Mientras midían paredes y hojeaban muestrarios de papel pintado, Carmen se sorprendió enumerando los consejos que habría dado a una hija. Lucía asentía en silencio, apuntando todo con una letra apretada y menuda, agradeciendo siempre, sin pedir jamás.
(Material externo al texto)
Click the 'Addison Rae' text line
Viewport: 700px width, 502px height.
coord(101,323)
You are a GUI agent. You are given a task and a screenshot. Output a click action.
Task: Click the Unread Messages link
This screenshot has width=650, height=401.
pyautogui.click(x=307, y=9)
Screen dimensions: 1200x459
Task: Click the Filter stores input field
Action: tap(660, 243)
Aquel día, tomando el último sorbo de café en una taza con desconchados, Carmen se dio cuenta de que la vida, tan terca, no se deja organizar por linajes ni retratos familiares, y entendió de golpe por qué Lucía cabía en su casa de una forma imposible de explicar a Pilar, ni siquiera a su propio hijo, ni a nadie del mundo. Es que, sencillamente, Lucía ya era de la familia.

Le apretó la mano, la miró a los ojos y, sin más protocolo ni solemnidad, murmuró bajito, casi avergonzada:

A ver, hija, ¿quién te enseñó a hacer esas croquetas tan buenas?

Lucía la miró sorprendida, pero enseguida sonrió, como si justo entonces acabara de estrenar la vida, y juntas, entre risas tímidas y planes con olor a pintura fresca, comenzaron a elegir el papel pintado más bonito del mundo, para la casa más nueva que nunca pensaron compartir.